Move to Mintz Spells End of Bay Area Boutique
With a pair of bicoastal hires, the firm is also adding a partner with a startup-focused practice from Wilmer in Boston.
July 03, 2019 at 12:22 PM
3 minute read
Mintz, Levin, Cohn, Ferris, Glovsky and Popeo is picking up new partners on both coasts, including from a San Francisco boutique that is shutting down with the move.
Stephen Osborn will join Mintz's San Francisco office, leaving the firm he co-founded, Osborn McDerby, to close its doors. In Boston, meanwhile, Joshua Fox is joining from Wilmer Cutler Pickering Hale and Dorr.
Osborn and Fox are the latest hires in Mintz's growing corporate practice, which also had two notable hires in March. The Boston-based firm is enjoying record revenue and profit highs after four straight years of growth.

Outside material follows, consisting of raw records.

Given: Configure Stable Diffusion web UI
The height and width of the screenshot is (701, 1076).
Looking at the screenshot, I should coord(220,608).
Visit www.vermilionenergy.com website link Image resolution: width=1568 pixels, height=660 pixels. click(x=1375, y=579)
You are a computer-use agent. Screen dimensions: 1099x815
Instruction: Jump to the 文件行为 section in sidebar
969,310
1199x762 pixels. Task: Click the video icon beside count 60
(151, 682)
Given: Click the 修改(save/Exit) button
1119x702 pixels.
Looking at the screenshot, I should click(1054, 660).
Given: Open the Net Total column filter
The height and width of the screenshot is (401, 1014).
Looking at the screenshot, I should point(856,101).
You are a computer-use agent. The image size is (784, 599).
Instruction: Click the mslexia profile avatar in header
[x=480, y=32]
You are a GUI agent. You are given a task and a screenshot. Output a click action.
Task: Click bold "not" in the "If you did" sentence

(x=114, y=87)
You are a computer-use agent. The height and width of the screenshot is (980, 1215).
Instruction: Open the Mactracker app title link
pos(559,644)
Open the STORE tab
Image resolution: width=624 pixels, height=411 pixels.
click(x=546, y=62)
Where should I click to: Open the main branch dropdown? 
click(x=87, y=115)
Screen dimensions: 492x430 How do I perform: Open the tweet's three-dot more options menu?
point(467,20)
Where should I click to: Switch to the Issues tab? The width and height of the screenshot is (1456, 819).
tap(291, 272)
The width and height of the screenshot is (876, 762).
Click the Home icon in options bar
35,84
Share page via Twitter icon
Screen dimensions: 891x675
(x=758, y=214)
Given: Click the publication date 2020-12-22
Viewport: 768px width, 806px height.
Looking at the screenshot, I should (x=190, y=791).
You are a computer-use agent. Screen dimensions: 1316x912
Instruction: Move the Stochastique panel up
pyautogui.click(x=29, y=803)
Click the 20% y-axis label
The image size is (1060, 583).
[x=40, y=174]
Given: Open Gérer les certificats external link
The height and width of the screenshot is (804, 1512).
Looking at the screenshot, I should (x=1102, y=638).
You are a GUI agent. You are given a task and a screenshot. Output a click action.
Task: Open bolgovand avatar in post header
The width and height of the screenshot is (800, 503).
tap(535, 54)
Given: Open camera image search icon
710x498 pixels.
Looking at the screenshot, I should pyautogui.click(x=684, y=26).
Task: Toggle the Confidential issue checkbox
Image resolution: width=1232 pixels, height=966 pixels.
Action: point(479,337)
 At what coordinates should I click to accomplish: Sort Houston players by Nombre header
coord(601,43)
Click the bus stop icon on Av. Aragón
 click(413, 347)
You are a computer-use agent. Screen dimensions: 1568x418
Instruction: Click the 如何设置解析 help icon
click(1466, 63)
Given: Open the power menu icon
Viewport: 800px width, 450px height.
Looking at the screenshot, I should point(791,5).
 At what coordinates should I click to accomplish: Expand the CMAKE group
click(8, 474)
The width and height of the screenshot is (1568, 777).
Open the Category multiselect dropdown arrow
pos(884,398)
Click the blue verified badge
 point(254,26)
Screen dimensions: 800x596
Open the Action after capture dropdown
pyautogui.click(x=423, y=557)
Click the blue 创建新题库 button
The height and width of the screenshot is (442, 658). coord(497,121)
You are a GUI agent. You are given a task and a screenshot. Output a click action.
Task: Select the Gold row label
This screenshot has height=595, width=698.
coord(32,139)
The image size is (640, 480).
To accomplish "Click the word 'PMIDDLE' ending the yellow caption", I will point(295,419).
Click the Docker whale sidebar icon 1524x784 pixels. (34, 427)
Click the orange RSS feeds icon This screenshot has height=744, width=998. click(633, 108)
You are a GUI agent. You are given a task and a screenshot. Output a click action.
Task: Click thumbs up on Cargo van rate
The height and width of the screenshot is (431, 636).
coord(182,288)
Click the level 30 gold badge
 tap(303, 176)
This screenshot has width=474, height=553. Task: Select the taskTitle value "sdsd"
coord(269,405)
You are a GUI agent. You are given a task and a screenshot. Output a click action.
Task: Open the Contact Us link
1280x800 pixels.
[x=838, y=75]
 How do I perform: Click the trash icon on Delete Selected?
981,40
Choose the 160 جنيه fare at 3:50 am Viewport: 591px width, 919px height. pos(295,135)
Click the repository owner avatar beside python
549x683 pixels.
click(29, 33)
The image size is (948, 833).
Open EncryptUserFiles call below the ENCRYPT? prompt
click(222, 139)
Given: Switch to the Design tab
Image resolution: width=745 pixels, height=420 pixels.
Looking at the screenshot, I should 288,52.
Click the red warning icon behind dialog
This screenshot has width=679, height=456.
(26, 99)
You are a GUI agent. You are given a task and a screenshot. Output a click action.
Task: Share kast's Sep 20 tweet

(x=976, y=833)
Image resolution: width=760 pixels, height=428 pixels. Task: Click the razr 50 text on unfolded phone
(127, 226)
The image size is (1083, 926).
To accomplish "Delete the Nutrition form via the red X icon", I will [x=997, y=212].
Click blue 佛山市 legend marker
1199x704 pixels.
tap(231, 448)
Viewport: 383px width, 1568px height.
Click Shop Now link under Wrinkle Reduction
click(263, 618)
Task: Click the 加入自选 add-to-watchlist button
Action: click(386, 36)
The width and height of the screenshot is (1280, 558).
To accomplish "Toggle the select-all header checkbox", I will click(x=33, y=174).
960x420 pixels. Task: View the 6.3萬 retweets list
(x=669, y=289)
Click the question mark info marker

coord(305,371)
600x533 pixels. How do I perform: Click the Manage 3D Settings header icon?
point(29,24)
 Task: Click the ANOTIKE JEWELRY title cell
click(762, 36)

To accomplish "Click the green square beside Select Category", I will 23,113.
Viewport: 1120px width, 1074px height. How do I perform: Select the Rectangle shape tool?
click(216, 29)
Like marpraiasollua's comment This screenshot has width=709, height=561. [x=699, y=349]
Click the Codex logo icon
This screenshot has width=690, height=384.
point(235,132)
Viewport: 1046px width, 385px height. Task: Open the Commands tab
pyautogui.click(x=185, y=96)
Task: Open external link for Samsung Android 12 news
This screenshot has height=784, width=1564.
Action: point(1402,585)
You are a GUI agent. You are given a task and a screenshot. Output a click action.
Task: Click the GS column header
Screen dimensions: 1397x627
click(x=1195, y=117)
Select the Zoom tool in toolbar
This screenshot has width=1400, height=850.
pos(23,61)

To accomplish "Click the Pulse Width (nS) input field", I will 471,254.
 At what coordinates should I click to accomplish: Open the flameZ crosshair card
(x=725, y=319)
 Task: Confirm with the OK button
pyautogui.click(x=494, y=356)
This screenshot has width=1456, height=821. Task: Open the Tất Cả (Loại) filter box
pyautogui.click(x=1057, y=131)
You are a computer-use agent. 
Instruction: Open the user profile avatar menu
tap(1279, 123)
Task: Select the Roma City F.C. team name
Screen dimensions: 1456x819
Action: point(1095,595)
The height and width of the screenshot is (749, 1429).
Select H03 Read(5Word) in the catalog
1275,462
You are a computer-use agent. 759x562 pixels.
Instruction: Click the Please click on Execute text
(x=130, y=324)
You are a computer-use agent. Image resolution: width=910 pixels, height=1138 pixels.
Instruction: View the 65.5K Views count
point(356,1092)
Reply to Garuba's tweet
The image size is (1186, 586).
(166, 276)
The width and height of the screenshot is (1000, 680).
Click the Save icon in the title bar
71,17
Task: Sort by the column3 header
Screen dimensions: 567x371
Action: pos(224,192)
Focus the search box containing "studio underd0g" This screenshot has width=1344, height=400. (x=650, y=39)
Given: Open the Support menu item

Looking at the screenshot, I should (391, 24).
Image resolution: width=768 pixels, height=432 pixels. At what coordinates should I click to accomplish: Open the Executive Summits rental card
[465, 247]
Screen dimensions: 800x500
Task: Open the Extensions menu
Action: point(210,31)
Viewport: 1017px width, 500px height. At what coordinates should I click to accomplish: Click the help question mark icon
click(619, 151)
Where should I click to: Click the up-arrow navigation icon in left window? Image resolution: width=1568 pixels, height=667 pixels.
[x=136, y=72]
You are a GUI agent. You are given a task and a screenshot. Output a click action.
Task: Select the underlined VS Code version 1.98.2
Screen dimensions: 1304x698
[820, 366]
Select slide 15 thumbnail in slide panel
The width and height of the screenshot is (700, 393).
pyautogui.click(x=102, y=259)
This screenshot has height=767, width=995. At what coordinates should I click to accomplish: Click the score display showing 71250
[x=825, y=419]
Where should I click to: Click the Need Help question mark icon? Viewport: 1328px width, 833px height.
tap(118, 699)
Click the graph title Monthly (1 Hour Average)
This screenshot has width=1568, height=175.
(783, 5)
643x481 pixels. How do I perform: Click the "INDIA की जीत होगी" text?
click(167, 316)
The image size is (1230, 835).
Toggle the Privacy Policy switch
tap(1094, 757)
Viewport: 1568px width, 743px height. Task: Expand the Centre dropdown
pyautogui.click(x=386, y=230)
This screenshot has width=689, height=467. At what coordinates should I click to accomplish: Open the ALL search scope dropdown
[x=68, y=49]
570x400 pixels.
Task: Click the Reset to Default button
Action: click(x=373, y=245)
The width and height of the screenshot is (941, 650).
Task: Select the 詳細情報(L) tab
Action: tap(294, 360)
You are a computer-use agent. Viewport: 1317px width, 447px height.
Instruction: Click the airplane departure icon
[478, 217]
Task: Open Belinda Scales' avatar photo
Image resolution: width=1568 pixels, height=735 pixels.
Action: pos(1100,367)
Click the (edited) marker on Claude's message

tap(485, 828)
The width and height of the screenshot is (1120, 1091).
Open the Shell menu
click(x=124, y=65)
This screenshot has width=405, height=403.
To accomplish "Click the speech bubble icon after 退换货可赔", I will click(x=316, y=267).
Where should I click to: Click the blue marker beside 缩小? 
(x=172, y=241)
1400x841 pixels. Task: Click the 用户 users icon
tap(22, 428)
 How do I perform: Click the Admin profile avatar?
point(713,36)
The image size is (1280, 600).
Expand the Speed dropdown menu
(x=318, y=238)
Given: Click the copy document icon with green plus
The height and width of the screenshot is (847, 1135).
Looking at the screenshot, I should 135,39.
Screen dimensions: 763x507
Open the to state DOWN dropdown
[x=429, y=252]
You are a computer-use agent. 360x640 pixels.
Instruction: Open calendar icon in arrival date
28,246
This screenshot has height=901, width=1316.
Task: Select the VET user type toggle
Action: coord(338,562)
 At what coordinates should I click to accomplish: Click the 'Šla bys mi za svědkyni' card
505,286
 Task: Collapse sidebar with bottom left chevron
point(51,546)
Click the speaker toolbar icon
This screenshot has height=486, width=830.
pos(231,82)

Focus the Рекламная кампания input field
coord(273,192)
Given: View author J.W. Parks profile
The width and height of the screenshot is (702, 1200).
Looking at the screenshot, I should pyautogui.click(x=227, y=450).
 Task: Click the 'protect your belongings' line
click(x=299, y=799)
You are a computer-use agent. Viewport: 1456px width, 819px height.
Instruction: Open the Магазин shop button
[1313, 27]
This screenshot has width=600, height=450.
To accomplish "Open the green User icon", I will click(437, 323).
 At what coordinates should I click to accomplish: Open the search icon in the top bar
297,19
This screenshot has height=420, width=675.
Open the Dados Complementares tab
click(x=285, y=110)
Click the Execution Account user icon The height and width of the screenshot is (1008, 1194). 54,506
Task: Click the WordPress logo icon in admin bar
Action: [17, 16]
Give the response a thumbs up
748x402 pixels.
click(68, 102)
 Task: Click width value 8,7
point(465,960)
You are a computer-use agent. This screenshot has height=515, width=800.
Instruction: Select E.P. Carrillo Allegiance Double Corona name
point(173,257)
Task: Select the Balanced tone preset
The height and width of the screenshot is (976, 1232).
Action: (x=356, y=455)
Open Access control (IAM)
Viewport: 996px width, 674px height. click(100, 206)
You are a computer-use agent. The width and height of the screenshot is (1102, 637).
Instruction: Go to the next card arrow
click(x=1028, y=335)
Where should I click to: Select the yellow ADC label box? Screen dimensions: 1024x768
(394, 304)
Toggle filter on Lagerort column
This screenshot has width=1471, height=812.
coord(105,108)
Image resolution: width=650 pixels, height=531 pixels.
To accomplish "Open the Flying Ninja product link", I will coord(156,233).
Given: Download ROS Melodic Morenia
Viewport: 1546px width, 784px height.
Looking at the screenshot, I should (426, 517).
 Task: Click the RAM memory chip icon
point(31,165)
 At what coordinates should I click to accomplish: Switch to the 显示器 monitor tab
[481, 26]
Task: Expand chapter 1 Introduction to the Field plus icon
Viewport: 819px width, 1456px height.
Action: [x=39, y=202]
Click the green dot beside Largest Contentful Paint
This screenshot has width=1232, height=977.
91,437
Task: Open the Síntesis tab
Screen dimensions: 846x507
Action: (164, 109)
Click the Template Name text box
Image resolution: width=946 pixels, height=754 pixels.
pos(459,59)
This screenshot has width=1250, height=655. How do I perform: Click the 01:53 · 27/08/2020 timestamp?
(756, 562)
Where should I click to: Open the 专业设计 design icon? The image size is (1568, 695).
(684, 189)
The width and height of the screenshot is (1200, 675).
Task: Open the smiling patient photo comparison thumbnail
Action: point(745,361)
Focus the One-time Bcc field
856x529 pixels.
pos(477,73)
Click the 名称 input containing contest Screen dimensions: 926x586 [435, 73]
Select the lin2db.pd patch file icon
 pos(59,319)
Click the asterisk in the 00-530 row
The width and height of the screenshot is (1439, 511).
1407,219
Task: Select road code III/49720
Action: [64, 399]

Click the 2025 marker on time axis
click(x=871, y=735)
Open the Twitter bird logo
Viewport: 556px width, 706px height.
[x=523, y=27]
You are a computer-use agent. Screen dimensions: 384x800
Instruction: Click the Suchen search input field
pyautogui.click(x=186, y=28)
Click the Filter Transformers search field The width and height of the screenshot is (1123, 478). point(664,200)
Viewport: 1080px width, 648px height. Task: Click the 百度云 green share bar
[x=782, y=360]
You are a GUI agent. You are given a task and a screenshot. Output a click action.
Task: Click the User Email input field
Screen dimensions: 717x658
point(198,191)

“The addition of Josh and Steve further strengthens the firm in areas of strategic importance to our clients,” said Mintz's managing member, Bob Bodian. “Each attorney brings with them exceptional skills and impressive professional experience. We are delighted to have them join us.”
Osborn founded Osborn McDerby with Rich McDerby in 2012. His exodus marks the end for the boutique law firm, and he said all of his clients, including health and technology companies Partner Fund Management, Varex Imaging, Telegraph Hill Partners and Turing Enterprises, are moving with him to Mintz.
He said that the experience of starting his own firm and building his client base was gratifying but that he wanted more institutional support for his practice and clients.
“This allows me to look at clients from a more holistic perspective and bring in more partners to help with other aspects of their needs,” Osborn said about his move to Mintz. “This will make it feel like more of a team rather than a series of individual advisers.”
McDerby could not be reached for comment.
Prior to starting his own firm, Osborn worked in-house at a health care IT company and at Baker & McKenzie.
Fox spent 18 years at Wilmer, and he focused his practice on advising startups in the technology, medical and biomedical industries. He said he expected most or all of his clients, which include Aquinnah Pharmaceuticals, CozyKin, Asimov and PanTher Therapeutics, to move with him to Mintz.
Fox said he was eager to be joining Mintz because the firm placed such an emphasis on growing its corporate practice. “I see this as, largely, an extension of what I've been doing over time,” he said of his new role. “I'm just continuing my practice in another place I see as being able to support it.”
“Deciding to join Mintz was an easy thing to do,” he said.
A representative of Wilmer could not be reached for comment.